What I love about MP3s.

I have nothing against digital audio reproduction in general, even MP3’s.  I love that I can listen to music with headphones mounted inside my downhill mountain bike helmet, waterproof headphones surfing waves, and earbuds playing off an iPod shuffle road biking.  Not to mention having a few thousand tracks in my vehicles, all of which have iPod integration installed.  Try that with a turntable, eh?

When I gave up on sitting down and listening to music in the late 1980s since vinyl was gone and high definition digital hadn’t arrived on the scene yet, leaving only Redbook (44.1k/16bit) CDs, I figured I might as well make the best of the MP3 world and ripped all my CDs  into iTunes and put the tracks anywhere and everywhere.  and i still kept buying music.  and still kept listening to and enjoying music, all the time, for what it was.  and i only bought CDs cause i knew i might be able to sit down and listen to music again someday and i might as well have at least that level of quality, instead of the MP3 garbage for sale on iTunes.

it didn’t make sense until recently, with SACDs and vinyl (finally) making a comeback.  it was a long wait (as Lynn said, nigh on 20 years), but i figured enough listeners who still cared would survive long enough that it it would come back sooner or later, which it is now.  so now is a time of “best of both worlds” scenarios, exciting!

and yes… absolutely in regard the the HT improvements!  Amazing.  but even then i would venture to say that they were mostly just hype until Blu-ray came along and provided descent quality at the source.

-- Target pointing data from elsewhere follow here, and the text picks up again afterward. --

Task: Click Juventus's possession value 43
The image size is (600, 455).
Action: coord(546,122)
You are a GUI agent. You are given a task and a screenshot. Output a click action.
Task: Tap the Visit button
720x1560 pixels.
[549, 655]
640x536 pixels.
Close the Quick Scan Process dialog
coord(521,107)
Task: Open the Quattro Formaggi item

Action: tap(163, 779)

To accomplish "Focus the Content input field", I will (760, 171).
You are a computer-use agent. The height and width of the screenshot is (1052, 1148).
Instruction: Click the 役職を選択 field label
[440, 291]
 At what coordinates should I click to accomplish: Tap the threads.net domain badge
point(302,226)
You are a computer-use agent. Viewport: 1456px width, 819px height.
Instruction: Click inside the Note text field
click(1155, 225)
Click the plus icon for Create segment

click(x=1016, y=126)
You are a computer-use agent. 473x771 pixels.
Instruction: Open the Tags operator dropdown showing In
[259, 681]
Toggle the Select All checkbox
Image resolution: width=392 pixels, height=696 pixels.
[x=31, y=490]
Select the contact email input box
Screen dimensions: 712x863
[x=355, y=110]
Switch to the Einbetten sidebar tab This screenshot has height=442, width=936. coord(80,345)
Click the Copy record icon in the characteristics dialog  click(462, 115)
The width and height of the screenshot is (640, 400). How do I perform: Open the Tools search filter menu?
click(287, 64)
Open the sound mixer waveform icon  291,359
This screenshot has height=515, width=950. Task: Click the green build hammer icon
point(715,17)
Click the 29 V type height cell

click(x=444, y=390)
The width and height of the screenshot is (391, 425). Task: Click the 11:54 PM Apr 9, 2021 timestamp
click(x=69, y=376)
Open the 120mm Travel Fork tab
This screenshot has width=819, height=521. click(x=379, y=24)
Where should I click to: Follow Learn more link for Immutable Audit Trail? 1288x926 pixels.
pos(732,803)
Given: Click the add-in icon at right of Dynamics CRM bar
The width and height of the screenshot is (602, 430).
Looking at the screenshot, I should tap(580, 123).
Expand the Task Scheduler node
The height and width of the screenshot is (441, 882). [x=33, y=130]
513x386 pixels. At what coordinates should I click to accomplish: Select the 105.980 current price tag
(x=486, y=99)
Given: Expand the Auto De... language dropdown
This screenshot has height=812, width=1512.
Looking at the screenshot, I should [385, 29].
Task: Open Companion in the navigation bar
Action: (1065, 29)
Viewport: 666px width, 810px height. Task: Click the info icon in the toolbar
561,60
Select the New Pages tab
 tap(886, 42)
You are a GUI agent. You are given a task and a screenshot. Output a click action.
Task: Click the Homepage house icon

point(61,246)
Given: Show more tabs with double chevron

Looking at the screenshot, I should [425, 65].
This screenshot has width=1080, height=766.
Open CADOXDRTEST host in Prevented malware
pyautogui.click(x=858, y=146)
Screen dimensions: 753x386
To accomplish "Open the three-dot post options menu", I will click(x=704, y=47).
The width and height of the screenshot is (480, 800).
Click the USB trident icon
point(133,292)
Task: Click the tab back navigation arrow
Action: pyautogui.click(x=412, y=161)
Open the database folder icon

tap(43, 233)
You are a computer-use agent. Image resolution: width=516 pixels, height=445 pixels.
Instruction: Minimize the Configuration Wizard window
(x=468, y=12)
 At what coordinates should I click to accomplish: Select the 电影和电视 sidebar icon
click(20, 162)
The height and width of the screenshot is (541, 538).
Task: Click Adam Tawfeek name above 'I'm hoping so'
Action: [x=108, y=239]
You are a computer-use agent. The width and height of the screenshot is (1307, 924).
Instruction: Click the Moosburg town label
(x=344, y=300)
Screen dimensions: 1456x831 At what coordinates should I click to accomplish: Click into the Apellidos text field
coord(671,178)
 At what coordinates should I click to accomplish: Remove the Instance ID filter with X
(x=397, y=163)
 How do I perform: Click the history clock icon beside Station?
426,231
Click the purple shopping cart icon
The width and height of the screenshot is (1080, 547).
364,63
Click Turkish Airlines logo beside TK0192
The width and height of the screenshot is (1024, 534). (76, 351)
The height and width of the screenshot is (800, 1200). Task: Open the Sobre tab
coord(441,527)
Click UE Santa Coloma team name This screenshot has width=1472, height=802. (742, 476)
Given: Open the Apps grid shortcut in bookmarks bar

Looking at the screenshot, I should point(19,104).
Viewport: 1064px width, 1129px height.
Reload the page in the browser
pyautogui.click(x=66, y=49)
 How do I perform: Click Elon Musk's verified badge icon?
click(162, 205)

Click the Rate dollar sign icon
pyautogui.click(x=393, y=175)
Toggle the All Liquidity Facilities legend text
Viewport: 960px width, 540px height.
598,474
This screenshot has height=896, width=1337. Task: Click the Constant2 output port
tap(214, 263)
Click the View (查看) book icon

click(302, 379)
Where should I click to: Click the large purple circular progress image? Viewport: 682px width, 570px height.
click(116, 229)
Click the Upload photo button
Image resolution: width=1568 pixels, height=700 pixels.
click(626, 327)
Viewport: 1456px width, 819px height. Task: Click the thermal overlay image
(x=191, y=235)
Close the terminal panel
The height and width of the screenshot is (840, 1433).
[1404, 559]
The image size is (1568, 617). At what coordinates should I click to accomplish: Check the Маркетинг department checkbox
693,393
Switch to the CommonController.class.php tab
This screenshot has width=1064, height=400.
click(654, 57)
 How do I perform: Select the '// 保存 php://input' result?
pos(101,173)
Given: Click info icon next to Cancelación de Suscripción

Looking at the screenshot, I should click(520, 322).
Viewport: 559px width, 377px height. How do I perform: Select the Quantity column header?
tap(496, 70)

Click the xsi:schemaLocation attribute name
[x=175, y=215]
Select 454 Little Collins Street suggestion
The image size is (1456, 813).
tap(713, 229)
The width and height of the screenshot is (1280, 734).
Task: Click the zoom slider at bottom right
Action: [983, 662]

i think you may be confusing SACDs with HT though.   They are completely separate and SACDs have survived in spite of HT, which does sampling in an entirely different way.  SACDs were a redesign, from the ground up as to how to make digital sound better.  and a very successful one.  They have survived in spite of the HT market, and most certainly not because of it (HT would love to see it disappear, it interferes with their marketing).  The mass market of AVRs and other HT stuff don’t want SACD around, it is one more thing to have to support.   That’s why the vast majority of Blu-Ray players don’t support it (Even Sony, who invented, often doesn’t support it on their blu-ray players).  I pointed you in the direction of one of the very few that does, Oppo, and you pay a very high premium for what they do, your unit retails for $500 vs. $99 for a regular blu-ray player.  And… the majority of SACD units are not HT players.  They do audio only, period.  Sometimes, no usually, only 2 ch audio at that.

The reason SACD and vinyl has survived is that it is truly better and enough people (barely enough) cared.  The fact that it is making a (modest) comeback tells me that maybe some who didn’t care before are starting to.  Maybe they have started listening to music again.  That is what was lost all along, after all.  Listening to music for music’s sake.